--- Data for review Enclosed Below ---
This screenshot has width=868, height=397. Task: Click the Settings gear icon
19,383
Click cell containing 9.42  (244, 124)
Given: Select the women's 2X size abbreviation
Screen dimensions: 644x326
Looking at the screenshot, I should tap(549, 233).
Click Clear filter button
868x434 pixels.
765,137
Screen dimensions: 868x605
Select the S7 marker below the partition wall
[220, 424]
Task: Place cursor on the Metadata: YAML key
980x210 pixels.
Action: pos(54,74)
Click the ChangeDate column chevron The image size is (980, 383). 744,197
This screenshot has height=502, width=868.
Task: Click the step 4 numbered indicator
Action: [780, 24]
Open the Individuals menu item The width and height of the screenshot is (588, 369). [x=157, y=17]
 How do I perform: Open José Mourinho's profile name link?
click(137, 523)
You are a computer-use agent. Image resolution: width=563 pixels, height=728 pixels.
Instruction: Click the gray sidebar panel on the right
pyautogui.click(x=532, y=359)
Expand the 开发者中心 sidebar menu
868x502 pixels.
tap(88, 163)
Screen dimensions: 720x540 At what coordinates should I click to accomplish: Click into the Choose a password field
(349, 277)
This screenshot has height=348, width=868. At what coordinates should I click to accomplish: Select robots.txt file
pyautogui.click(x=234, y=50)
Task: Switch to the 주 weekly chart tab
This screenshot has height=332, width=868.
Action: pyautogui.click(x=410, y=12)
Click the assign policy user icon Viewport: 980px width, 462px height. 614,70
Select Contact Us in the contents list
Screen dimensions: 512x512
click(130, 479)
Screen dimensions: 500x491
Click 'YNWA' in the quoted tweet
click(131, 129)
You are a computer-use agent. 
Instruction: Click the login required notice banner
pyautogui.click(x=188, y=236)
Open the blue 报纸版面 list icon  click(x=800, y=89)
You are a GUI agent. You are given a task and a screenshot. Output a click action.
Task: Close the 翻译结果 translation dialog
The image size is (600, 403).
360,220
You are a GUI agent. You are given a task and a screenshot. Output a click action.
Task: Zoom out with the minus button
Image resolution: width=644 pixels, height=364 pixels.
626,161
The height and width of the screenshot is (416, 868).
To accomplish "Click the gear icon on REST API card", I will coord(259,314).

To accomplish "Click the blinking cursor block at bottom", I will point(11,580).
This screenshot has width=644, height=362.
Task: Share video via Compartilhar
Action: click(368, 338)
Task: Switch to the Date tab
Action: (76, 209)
--- End of Enclosed Data for review ---
### Required work
Each line of the data that contains "menu" belongs in the answer.

### Response to the exercise
Open the Individuals menu item The width and height of the screenshot is (588, 369). [x=157, y=17]
Expand the 开发者中心 sidebar menu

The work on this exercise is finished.